--- START ---
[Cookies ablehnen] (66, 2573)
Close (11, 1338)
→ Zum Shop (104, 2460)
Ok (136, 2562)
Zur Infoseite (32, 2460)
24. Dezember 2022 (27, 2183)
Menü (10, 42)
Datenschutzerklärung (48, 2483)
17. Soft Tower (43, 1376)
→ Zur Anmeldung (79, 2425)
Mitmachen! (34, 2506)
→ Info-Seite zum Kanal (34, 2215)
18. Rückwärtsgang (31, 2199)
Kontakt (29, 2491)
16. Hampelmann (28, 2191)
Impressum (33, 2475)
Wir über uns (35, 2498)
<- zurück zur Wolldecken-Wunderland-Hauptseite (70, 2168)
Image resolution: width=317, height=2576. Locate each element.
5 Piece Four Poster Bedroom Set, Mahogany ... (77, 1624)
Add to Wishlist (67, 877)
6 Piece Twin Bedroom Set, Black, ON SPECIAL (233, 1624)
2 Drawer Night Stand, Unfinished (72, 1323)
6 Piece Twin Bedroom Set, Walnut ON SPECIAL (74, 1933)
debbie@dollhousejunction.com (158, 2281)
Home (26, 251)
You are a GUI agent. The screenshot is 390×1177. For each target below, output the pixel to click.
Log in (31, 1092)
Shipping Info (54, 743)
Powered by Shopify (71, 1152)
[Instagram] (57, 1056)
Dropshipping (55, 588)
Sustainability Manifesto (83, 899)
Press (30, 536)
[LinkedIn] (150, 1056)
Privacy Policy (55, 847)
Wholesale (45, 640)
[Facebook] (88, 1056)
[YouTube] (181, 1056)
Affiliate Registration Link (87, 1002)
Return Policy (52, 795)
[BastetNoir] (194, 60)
--- END ---
**Work instruction**:
From the line that has "debbie@dollhousejunction.com (158, 2281)" through the line that has "[YouTube] (181, 1056)", copy every line exactly as it appears above, and leave out all others.

**Solution for this task**:
debbie@dollhousejunction.com (158, 2281)
Home (26, 251)
You are a GUI agent. The screenshot is 390×1177. For each target below, output the pixel to click.
Log in (31, 1092)
Shipping Info (54, 743)
Powered by Shopify (71, 1152)
[Instagram] (57, 1056)
Dropshipping (55, 588)
Sustainability Manifesto (83, 899)
Press (30, 536)
[LinkedIn] (150, 1056)
Privacy Policy (55, 847)
Wholesale (45, 640)
[Facebook] (88, 1056)
[YouTube] (181, 1056)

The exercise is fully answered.